The centre receives approximately 40,000 callers a year to its wildlife helpline, which is put in place for anyone who comes into contact with a wild animal in need of assistance.

== Funding ==
The organization gets most of its funding from small donations given by the public, both those who visit the centre and those who call the helpline. The majority of donations are around $10 and pay for about $95,000 of necessities such as feed, cleaning supplies, and building upkeep.

Larger donations come from events like the annual open house that the centre hosts, gift shop proceeds, government grants set forth for summer employees and any money coming from a TV series. Simply named Hope for Wildlife, the program follows many of the organization's stories.

== Television series ==

Produced by Arcadia Content the documentary series, "Hope for Wildlife", follows the team as they nurse thousands of injured and orphaned wildlife back to health and return them to the wild. The stories of the animals and the team members that devote their lives to saving them are depicted in each episode. Filming of the first season began in 2009. Episodes are an hour long. Online episodes can be found on Arcadia Wild, Oasis HD, The Knowledge Network, and CottageLife. In the United States, 30-minute episodes known as Hope in the Wild air as part of the CBS Dream Team programming block.

The show also has additional coverage at Dr. Barry's practice. And the Metro Animal Emergency Clinic. It also had some additional coverage at Hope's city pound, Homeward Bound City Pound, that she operated from 2010 to 2020.

===History===
Filming on the series started in 2009. Season 1 premiered in the fall of 2010 on Oasis HD. Season 2 premiered in the spring of 2011 on Oasis HD.

Since 2018, the series is repackaged as another TV series, "Hope in the Wild". for the U.S. market, in half-hour episodes, as E/I-content. It premiered on Saturday 29 September 2018.

Episode 100 was aired on 1 February 2019, filmed in the 21st year of the centre's history (during summer 2018).

In 2019, a spin-off TV show, "Doctor Barry" focusing on veterinarian Barry MacEachern and the Burnside Veterinary Hospital premiered.
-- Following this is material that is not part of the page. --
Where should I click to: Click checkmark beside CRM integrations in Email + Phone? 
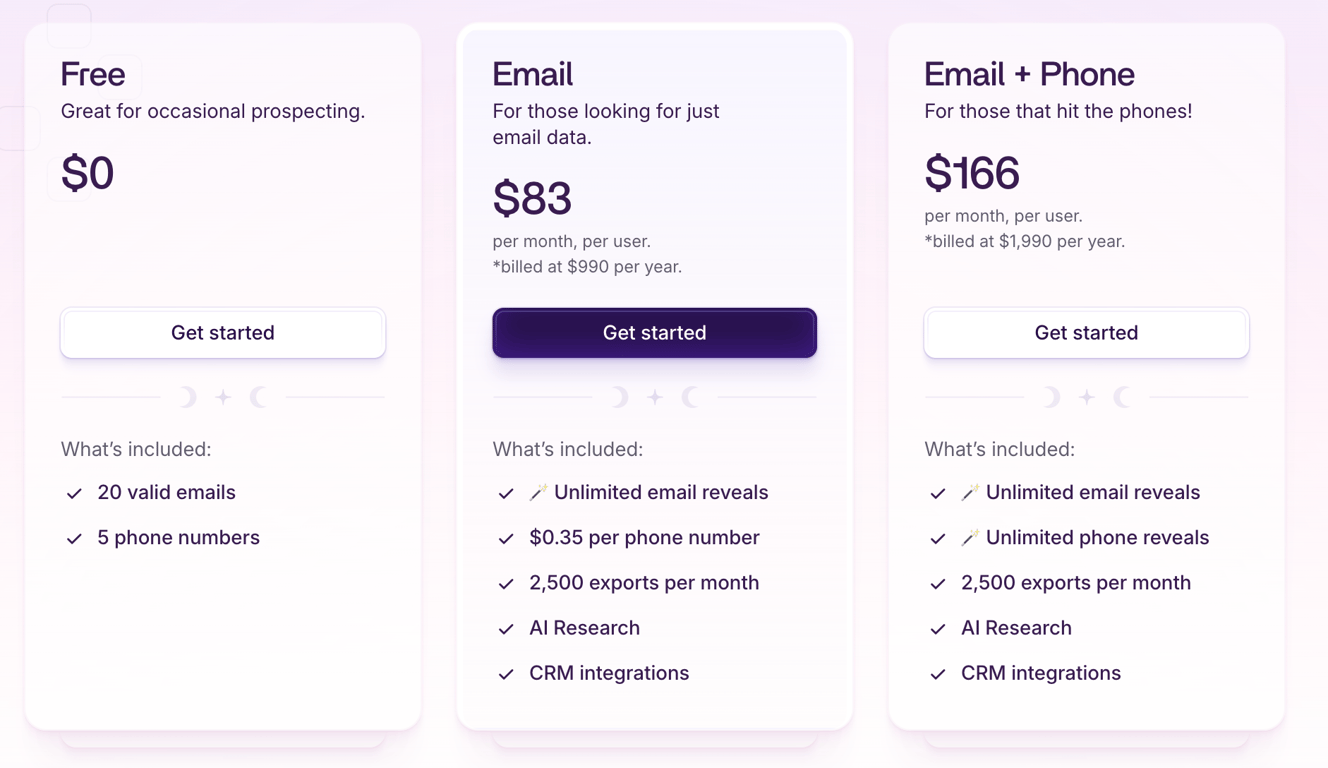click(938, 674)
In 2025, the series relaunched as "Hope for Wildlife: The Next Generation", after a post-COVID19 pause, with a new season premiering on Cottage Life cable channel in March 2025.

===Cast===

- Human

- Hope — founder
- Dr. Barry — veterinarian
- Allison — manager
- Rebecca — staff
- Nicole — staff
- Tiffany — Homeward Bound City Pound staff
- Sara — staff
- Zach — staff
- Erin — intern
- Dr. Krystal Woo — first live-in vet
- Julie — staff leader at Annapolis Valley Emergency Drop-off Centre of Hope for Wildlife
- Jessie — staffer at South Shore satellite clinic of Hope for Wildlife
- Melissa — live-in manager at the Cape Breton regional 24/7 drop-off clinic

- Animal

- Shubie - Raven
- Gretel — resident pine marten
- Oliver — resident barred owl
- Maxwell — resident skunk
- Dan — pet peacock
- Scotty — resident pigeon

===Seasons===

| Season | Episodes |  | Originally released |  |
| First released | Last released |
| 1 | 13 |  | January 6, 2011 |  |
| 2 | 13 |  |  |  |
| 3 | 13 |  |  |  |
| 4 | 13 |  |  |  |
| 5 | 13 |  |  |  |
| 6 | 13 |  |  |  |
| 7 | 13 |  |  |  |
| 8 | 26 |  |  |  |
| 9 | 10 |  |  |  |
| 10 | 10 |  | April 24, 2020 | June 26, 2020 |
| 11 | 8 |  | March 4, 2025 | TBA |

== Hope TV ==

Hope TV is the online TV channel based around what happens at HFW. The site launched in the spring of 2017.